Die Schotterwerke Vulkan von 1902 bis 1942

1899 entdeckte der Heidelberger Geologe Prof. Dr. Thürach im Urenwald bei Haslach ein Amphibolitvor­kommen. Durch die im Jahr 1902 gegründete Fa. Vulkan, Schotter­werke GmbH, begann der Abbau dieses Gesteins.

Der Amphibolit ist ein dunkelgrünes, mag­matisches Tiefengestein mit hohem Hornblende­anteil. Wegen seiner be­sonderen Härte und Zähigkeit eignet er sich her­vor­ragend als Schottermaterial, vor allem für den Gleisunterbau.

Blick auf die Schotterwerke Vulkan
Im Gneis eingelagerter Amphibolit

1911 wurde mit dem Untertagebau des Amphibolits begonnen.
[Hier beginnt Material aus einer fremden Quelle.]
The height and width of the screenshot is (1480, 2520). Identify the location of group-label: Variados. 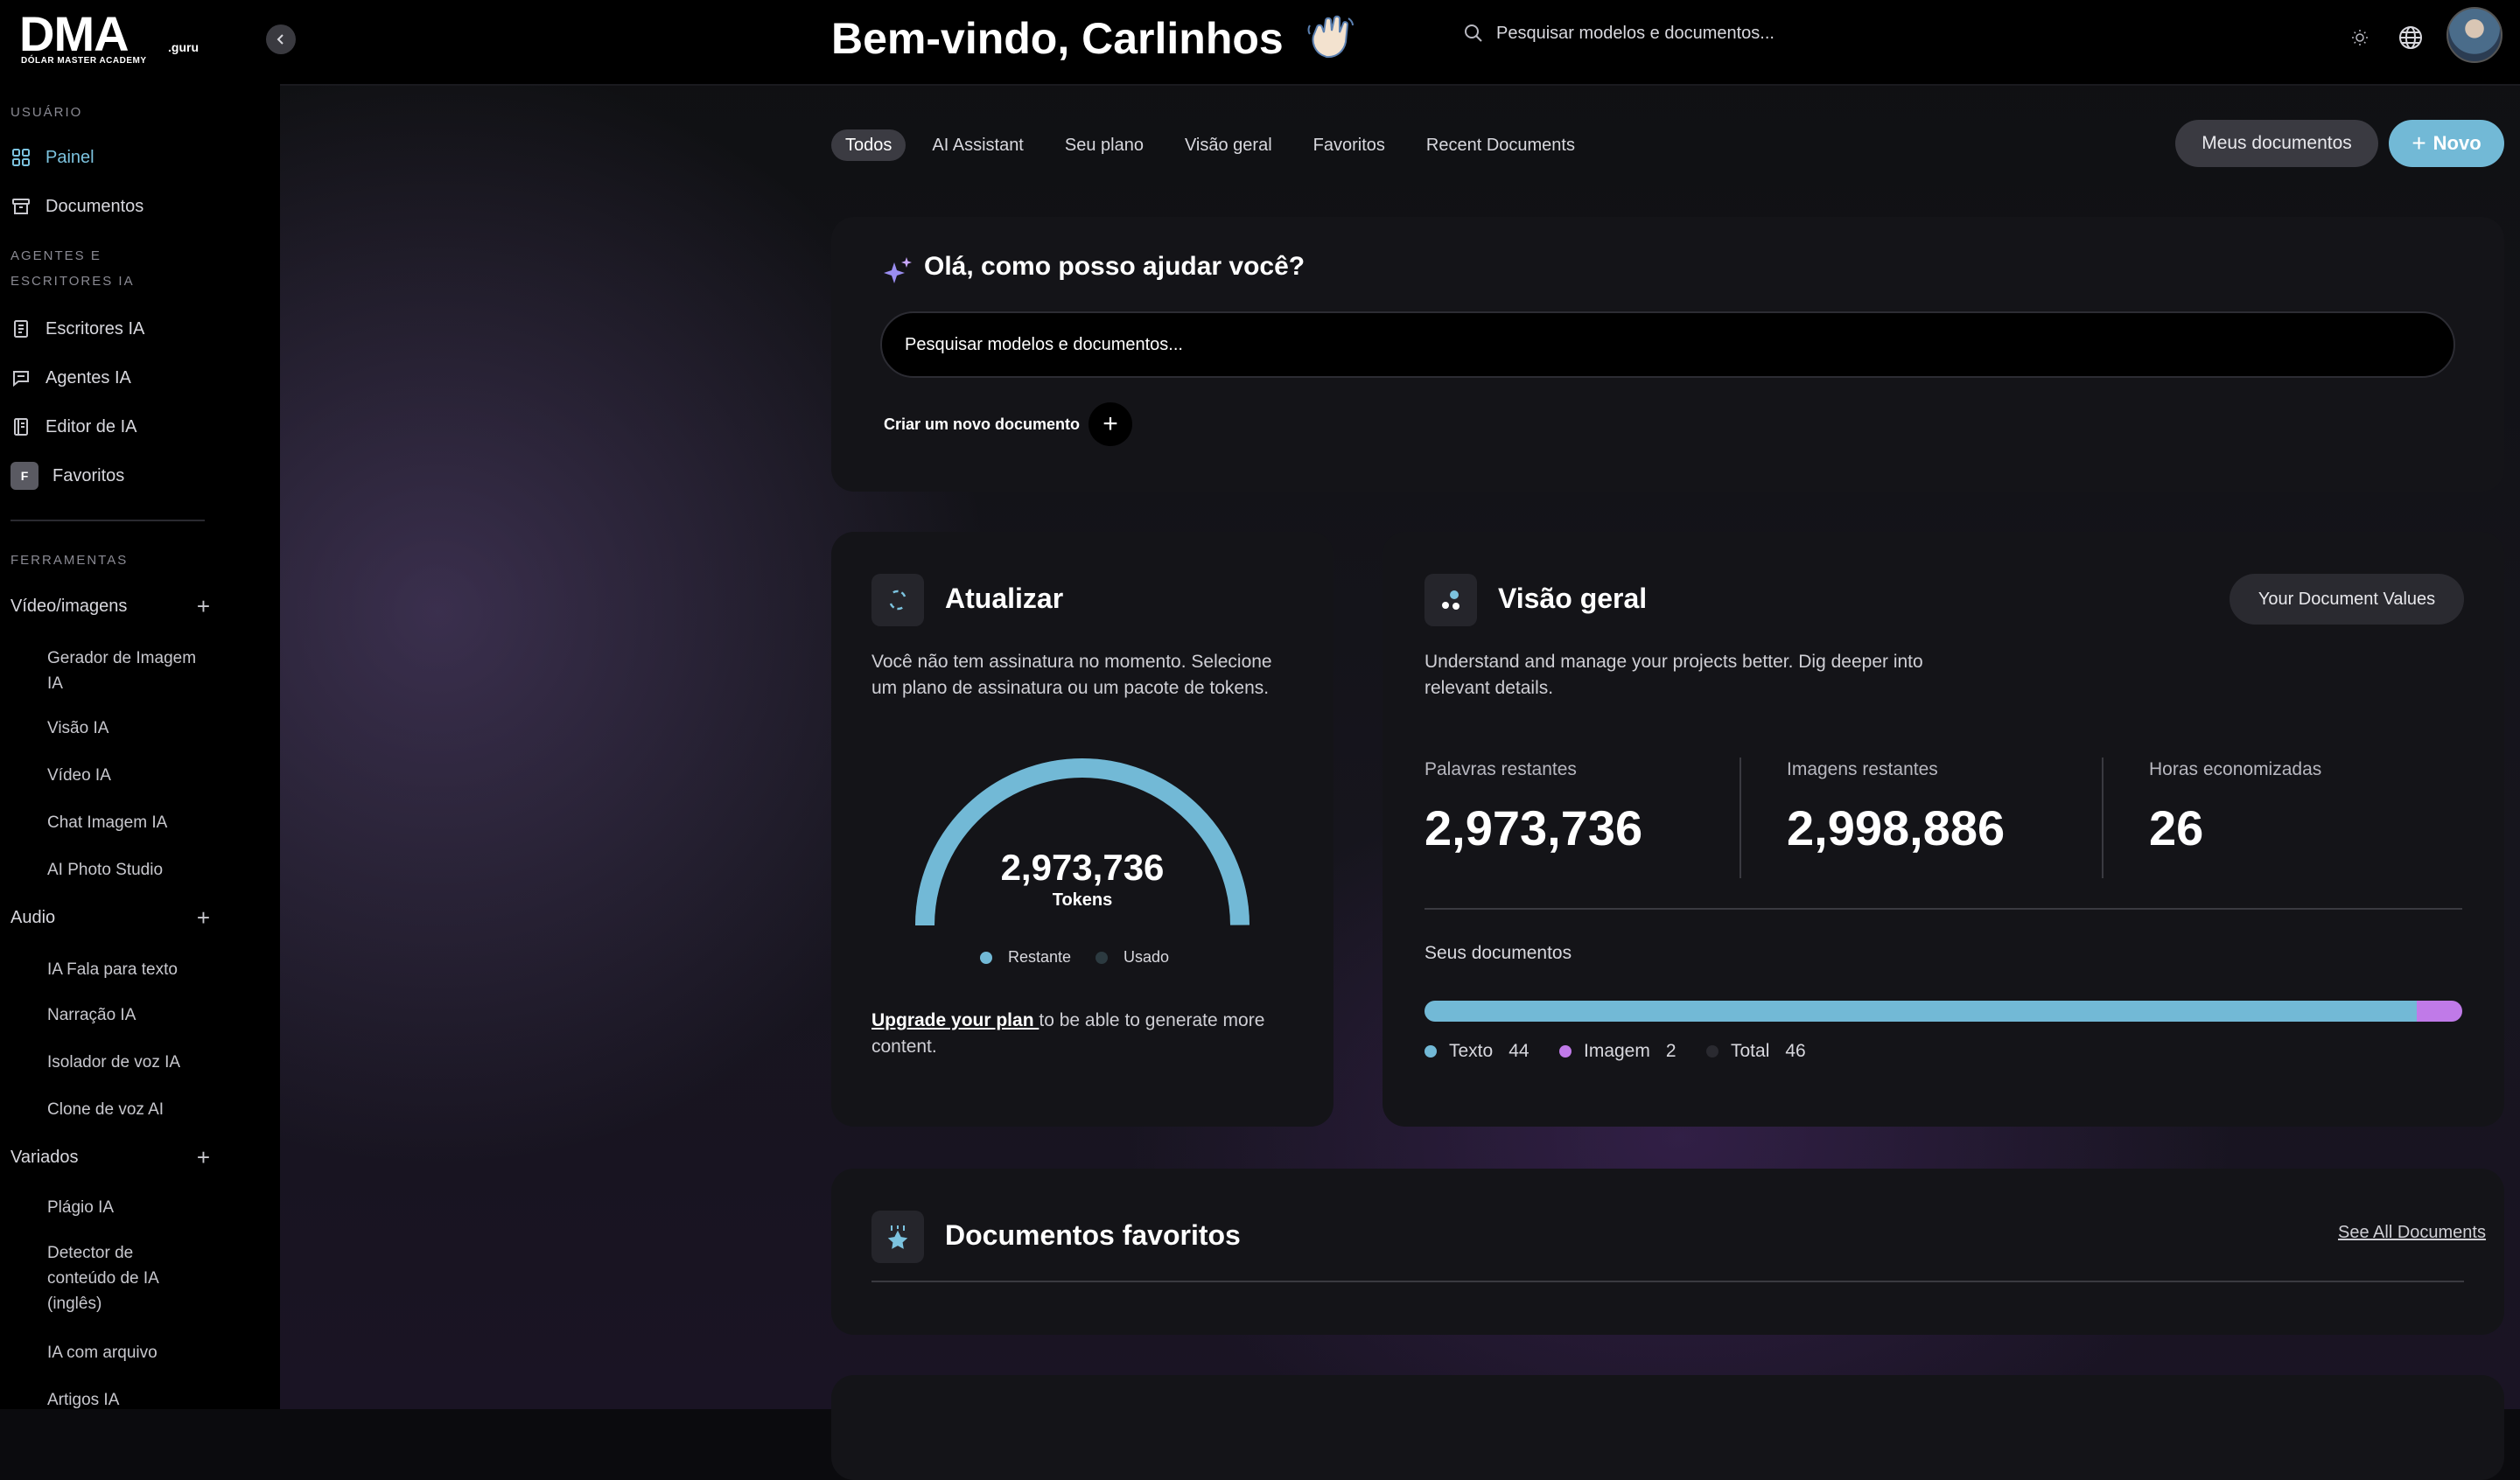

Nach Absatz­schwierigkeiten während der Weltwirt­schaftskrise begann 1937 ein erneuter Auf­schwung im Zusammenhang mit den Kriegsvorbe­reitungen. Der Stollenausbau ist in mehreren Eta­gen vorgenommen worden, wobei einzelne Stollen eine Länge von nahezu 400 m erreichten.

Untertagebau
Lastenseilbahn vom Vulkan zur Bahnverladestation

Quelle: Hildenbrand, Manfred: Der „Vulkan“ in Haslach im Kinzigtal. Die Ortenau. 57. Jahresband 1977 und Die „Hölle“ von Haslach. Die Ortenau. 73. Jahresband 1993.